EXTRACTED TEXT:
Men look for items in a collapsed house in Manay, in the province of Davao Oriental on October 11, 2025. (Photo by Jam Sta Rosa / AFP)
Manay, Philippines: Dazed survivors of a pair of major earthquakes in the southern Philippines awoke on Saturday to scenes of devastation, after hundreds of aftershocks rocked the region overnight.
Many coastal residents of Mindanao island had slept outdoors, fearful of being crushed to death by aftershocks of the 7.4- and 6.7-magnitude quakes that struck off the coast within hours of each other on Friday.
Philippine authorities said at least eight people were killed.
Office of Civil Defence Information Officer Ezzra James Fernandez said there were no reported missing.
"As to the initial assessment yesterday, the (infrastructure) damage is minimal," Fernandez said, adding that road clearing operations are ongoing and most roads are already passable.
In Manay, a Mindanao municipality of 40,000 residents, people were removing debris and sweeping up broken glass from homes and other buildings Saturday morning.

TASK ITEM A:
Using the earthquake article, decide whether each statement agrees with it: (i) The two earthquakes struck within hours of each other on Friday. (ii) Several people were reported missing. (iii) Manay is home to 40,000 residents. Answer yes or no for each and quote the words that decide it.
TASK ITEM B:
According to the earthquake article, what were the magnitudes of the two earthquakes?

DATASET CONTENT:
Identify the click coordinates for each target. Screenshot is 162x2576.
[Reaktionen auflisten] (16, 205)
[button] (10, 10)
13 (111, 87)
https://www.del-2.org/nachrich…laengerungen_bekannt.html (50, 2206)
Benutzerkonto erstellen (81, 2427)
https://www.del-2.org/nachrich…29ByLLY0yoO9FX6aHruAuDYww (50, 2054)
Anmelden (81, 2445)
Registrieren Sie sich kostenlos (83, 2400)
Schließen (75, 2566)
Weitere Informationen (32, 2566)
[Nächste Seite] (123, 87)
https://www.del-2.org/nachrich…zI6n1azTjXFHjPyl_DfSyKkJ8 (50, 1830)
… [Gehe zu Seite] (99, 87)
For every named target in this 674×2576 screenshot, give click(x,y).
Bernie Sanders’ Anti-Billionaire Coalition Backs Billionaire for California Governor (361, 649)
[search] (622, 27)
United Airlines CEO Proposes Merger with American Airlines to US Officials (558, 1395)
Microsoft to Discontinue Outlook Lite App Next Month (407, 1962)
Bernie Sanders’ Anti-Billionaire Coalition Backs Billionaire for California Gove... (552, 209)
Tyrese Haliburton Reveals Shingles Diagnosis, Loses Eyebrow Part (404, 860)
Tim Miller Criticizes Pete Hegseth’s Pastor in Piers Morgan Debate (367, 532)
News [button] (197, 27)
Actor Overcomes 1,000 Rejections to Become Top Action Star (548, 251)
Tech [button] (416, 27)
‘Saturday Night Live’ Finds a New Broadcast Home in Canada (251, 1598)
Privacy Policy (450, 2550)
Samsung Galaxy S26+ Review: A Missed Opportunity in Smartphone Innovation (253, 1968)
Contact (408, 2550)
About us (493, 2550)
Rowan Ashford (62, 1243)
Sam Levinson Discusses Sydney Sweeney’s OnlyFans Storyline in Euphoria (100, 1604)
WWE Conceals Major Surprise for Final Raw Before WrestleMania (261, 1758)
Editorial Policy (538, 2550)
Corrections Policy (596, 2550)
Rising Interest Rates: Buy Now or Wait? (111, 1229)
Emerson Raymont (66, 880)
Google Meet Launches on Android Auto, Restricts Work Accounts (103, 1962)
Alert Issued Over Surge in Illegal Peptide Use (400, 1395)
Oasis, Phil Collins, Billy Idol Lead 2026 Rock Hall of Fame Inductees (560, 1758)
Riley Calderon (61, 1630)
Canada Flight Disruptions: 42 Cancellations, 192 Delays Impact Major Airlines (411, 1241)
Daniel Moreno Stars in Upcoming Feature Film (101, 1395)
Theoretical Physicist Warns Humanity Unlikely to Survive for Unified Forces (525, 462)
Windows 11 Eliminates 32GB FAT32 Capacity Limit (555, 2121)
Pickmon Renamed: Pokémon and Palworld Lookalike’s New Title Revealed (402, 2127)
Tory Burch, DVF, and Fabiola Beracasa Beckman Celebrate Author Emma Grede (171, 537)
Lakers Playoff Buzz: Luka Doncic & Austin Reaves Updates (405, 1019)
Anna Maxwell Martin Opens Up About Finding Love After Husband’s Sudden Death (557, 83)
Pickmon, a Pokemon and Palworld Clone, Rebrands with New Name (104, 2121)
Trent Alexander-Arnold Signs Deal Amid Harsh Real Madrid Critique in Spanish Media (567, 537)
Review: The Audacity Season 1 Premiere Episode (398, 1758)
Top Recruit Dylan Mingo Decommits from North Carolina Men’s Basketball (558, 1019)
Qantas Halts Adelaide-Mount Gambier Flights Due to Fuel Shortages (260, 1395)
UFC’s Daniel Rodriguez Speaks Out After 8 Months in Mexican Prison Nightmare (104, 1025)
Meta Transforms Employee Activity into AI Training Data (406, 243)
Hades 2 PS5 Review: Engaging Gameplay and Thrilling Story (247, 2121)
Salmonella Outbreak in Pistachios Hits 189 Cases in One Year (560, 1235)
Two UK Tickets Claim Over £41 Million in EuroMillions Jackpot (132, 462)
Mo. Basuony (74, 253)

ANSWER BOX A:
(i) Yes: "struck off the coast within hours of each other on Friday"
(ii) No: "there were no reported missing"
(iii) Yes: "a Mindanao municipality of 40,000 residents"

ANSWER BOX B:
7.4 and 6.7.